F1 bosses and engine manufacturers formally agree tweaks to regulations that will reduce costs and assure the future of V6 Hybrid power units.
F1 bosses have reached an agreement that will see the engine regulations tweaked from 2017 based around the criteria set by the FIA towards the end of last year, in turn ensuring the Hybrid era will continue until the 2020 season.

The four engine manufacturers – Mercedes, Ferrari, Honda and Renault – had been tasked with coming up with a proposal that would ultimately avoid the FIA's threat to introduce an independently developed customer engine over concerns power units had become too expensive and complicated.

As such, the manufacturers have worked to meet four criteria as set out by the FIA to reduce prices, guarantee availability, simplify the technical regulations and improve the noise.

After lengthy discussions, an agreement has now been reached that will see engine costs reduced over the next three years on an incremental basis, lowered by 1million euros in 2017, before being reduced by a further 3million euros from 2018. These costs will be driven by a progressive reduction of the number of power unit elements per driver per season.

Additionally, the supply of power units to customer teams will be ensured by an 'obligation to supply' to be activated in the event a team is left with no clear deal. This has come in reaction to Red Bull's dilemma in 2015 after it attempted to cancel its Renault agreement only to find Ferrari, Mercedes and Honda refused or were unable to supply.

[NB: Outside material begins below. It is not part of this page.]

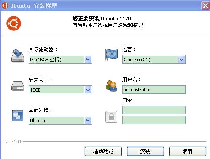Screen dimensions: 210x159
Task: Focus the first password input field
Action: tap(154, 110)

In the interests of performance convergence, the token system will be scrapped from the 2017 season, while power unit weight, dimensions and materials will be constrained, with boost pressure introduced in 2017 and 2018.

Finally, the manufacturers have agreed to continue research into ways that the sound of the power units can be improved, though this could be delayed until 2018.

The new deal means the V6 Hybrid era is assured until 2020 as per the original agreement and goes a long way to addressing the FIA's issues with the current regulations, which it felt were too expensive. However, they are unlikely to appease Bernie Ecclestone, who wants to see a return to more powerful, noisier engines, while Red Bull's Christian Horner has previously suggested the new agreement doesn't far enough to meet the FIA's criteria and should reactivate the plan to introduce an different specification independent engine as an option.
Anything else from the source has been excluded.